2. Transformation module

why not map all of them into a single unified space?

Our transformation module is relation-aware, i.e., it maps the same entity to different spaces considering the target relation. This allows the model to differentiate between drug-indicate-disease and drug-contraindicate-disease. A single unified space is not able to make such a distinction.

3. Choice of the bridge formula

could the authors describe the motivation on why choosing this particular approach?

In this paper, we aim to make a proof of concept about bridging multiple unimodal FMs, supervised with knowledge graphs. We chose InfoNCE loss since it was used by numerous multimodal learning algorithms, such as CLIP [1] and ImageBind [2]. In addition, we tried out some alternative transformation modules for Eq. (1). There are two variants:

  • Variant 1: in Eq. (1), removing the residual connection, i.e., using h=ψ(z,ci,cj,r)h = \psi(z,c_i,c_j,r).
  • Variant 2: in Eq. (1), using RotatE transformation, i.e., using h=zψ(z,ci,cj,r)h = z \circ \psi(z,c_i,c_j,r).

In our experiments, Variant 1 failed to converge; Variant 2 obtained a worse performance than the additive transformation in Eq. (1).

[1] Radford A, Kim J W, Hallacy C, et al. Learning transferable visual models from natural language supervision[C]//International conference on machine learning. PMLR, 2021: 8748-8763.

[2] Girdhar R, El-Nouby A, Liu Z, et al. Imagebind: One embedding space to bind them all[C]//Proceedings of the IEEE/CVF Conference on Computer Vision and Pattern Recognition. 2023: 15180-15190.

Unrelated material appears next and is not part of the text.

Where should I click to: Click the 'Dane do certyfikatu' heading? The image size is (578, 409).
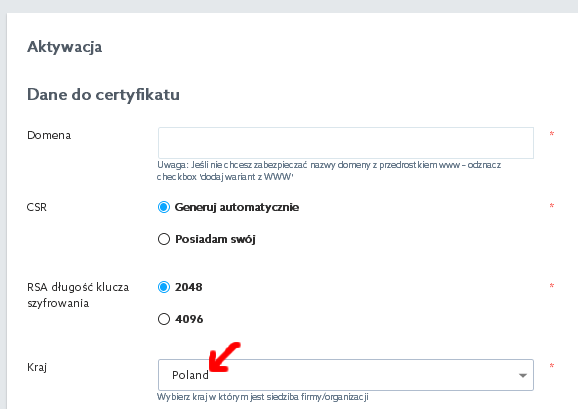click(x=103, y=95)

4. Choice of transformers in the bridge module

The author uses a transformer model to achieve the transformation. It seems unnecessary.

We build the bridge module with transformer layers for the following reasons:

  • (1) transformers ensure the input and output embeddings are with the same dimension, which provides a convenient way to achieve the transformation across modalities;
  • (2) transformer offers an effective way of feature interactions between the inputs;
  • (3) transformers were proven with high learning capacity, as they are used in many large language models, and we choose transformers by default to keep the architecture minimum viable, as a proof of the validity of the bridging.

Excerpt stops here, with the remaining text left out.